In the history of American dress, there has always been a dividing line between the tasteful and brash, high brow and low brow, classic and fashionable. Nudie’s suits were so lurid, they eluded this binary and created their own category. These suits didn’t just sing; they shouted, hollered, and walloped. When Nudie made his first suit for Roy Rogers — what would become the first of many — Rogers requested that the suit be so vivid, even the “kid in the nosebleed section can see me.” When Rogers died, he was buried in one of his Nudie suits.

Nudie’s outlandish style extended to everything. He was his own proselytizer, wearing shimmering fringed suits, giant cowboy hats, oversized sunglasses, and multiple gold chains. He was a mandolin player of considerable skill and occasionally played for customers, claiming that the serenades encouraged them to stay longer (and, hopefully, buy something). Between 1950 and 1975, he also customized eighteen “Nudie Mobiles,” which were shiny Cadillac and Pontiac convertibles festooned with typical Nudie iconography — dashboards covered in silver dollars, pistols used as car handles, and giant steer horns functioning as hood ornaments. Even the car horns were customized to sound like braying mules. 

 

 

When Nudie died in May of 1984, he had a fully open casket so that people could see his mismatched boots, which over the course of his life, had become something of a style signature and a personal reminder of his modest background. It’s easy to think of this style as just a strange blip in the history of American fashion. Indeed, Nudie came up at a time when everyone went through a Westernwear phase — Cher, Elton John, and John Lennon among them — and they all stopped by this store that was wholly and uniquely Californian. But the style lives on to degrees that many don’t even recognize. To be sure, Westernwear is having a moment again, and tiny operations such as Fort Lonesome, Union Western, and RoseCut are making Nudie-styled suits for a new audience. The style can be seen on contemporary stars such as Post MaloneLil Nas X, and Yeah Yeah Yeah’s Karen O. But you can also see his influence in today’s big-name luxury brands. Shortly after he was appointed as the new creative director of Gucci, Alessandro Michele made waves by releasing maximalist, metal-and-gem studded clothes with embroideries and appliques. The leather jacket pictured above, which is from Gucci’s 2016 collection, has echos of Nudie’s vision.

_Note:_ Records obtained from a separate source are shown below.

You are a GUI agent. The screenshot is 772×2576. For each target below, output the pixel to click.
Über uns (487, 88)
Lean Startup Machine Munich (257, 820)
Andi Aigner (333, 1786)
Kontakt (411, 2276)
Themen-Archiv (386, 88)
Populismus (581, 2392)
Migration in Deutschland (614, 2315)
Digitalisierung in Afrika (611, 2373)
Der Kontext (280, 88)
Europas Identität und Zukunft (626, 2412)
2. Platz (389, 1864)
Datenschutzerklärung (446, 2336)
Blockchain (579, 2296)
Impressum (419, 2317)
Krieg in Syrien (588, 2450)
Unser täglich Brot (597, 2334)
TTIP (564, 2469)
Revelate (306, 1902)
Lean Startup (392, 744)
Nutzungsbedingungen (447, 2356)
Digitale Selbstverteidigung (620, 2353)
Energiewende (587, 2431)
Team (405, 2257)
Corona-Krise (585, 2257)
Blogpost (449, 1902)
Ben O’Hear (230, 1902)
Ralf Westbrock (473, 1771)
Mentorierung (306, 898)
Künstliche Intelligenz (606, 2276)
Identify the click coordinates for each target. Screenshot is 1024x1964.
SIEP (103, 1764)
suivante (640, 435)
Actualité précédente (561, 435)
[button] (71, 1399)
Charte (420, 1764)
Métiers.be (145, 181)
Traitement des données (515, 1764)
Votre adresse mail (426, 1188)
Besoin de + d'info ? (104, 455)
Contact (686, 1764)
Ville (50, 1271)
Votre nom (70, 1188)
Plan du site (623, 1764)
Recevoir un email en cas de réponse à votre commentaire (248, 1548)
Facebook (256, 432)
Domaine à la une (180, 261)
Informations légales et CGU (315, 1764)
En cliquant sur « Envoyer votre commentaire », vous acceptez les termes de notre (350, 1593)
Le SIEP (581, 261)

While researching for this post, I found myself questioning some of the stories behind Nudie’s life. Did his mother really tell him that America’s streets were “paved with gold?” Did a school teacher actually give a young Nudie a pair of mismatched boots? I imagine no one will ever know if these are facts or just stories spun by a brilliant salesman, but therein also lies some of the beauty. Nudie Cohn and his suits are quintessentially American in ways that go beyond kitschy style and Hollywood stars. He was a Ukranian immigrant who knew the heart of American style better than many Americans, a self-made man who invented himself using stories and clothes. Nudie landed in the United States at a time when New York City’s garment district was mostly staffed by Eastern European Jewish immigrants in search of a better life. Nudie was just one of many, although he arguably shined the brightest. Today, those seats are filled by immigrants from East Asia, Latin America, and the Caribbean using garment factory jobs as a stepping stone, following the same path as those Eastern Europeans before them. It’s a continuing story about how immigrants shape American style, and our connections to the world.